> **EXERCISE DESCRIPTION**
Having found the line containing "November 2025 (39, 2168)" in the data below, reproduce that line and each one after it to the end, exactly, and include nothing else.

[Records from a dataset]
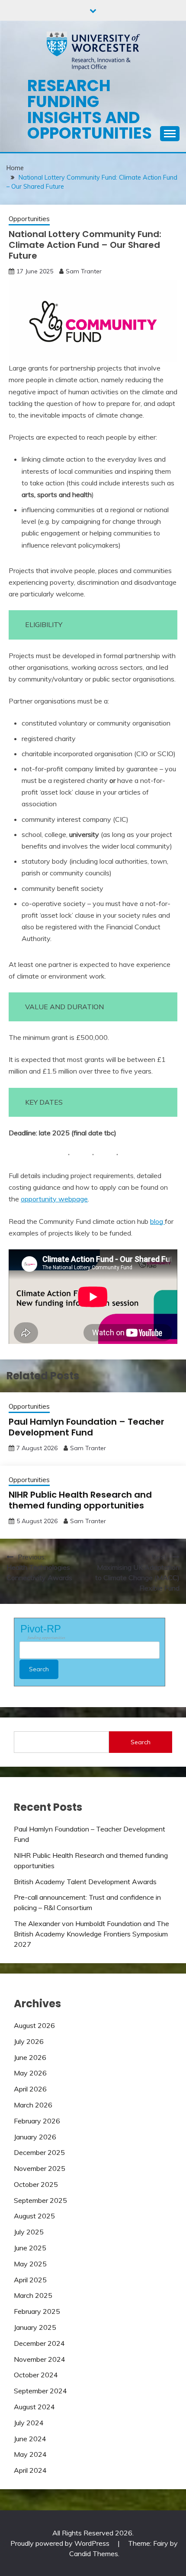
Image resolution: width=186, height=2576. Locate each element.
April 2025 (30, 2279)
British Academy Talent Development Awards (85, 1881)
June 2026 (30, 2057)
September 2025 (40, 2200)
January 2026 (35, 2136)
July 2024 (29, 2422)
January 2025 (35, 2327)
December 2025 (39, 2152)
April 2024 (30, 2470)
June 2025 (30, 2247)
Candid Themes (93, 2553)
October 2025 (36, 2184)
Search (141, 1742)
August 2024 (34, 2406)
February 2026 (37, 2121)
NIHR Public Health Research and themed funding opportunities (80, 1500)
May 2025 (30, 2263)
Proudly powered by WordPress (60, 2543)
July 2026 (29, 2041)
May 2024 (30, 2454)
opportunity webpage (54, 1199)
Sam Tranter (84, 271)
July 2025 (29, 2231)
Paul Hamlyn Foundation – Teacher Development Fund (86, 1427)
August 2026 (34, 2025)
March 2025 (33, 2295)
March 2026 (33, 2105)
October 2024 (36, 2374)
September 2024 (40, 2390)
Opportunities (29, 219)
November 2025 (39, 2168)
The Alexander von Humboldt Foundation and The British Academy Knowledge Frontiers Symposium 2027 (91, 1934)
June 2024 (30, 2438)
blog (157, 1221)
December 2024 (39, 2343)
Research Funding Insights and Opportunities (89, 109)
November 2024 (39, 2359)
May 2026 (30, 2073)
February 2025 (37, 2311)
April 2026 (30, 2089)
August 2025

> **TASK SOLUTION**
November 2025 (39, 2168)
The Alexander von Humboldt Foundation and The British Academy Knowledge Frontiers Symposium 2027 (91, 1934)
June 2024 (30, 2438)
blog (157, 1221)
December 2024 (39, 2343)
Research Funding Insights and Opportunities (89, 109)
November 2024 (39, 2359)
May 2026 (30, 2073)
February 2025 (37, 2311)
April 2026 (30, 2089)
August 2025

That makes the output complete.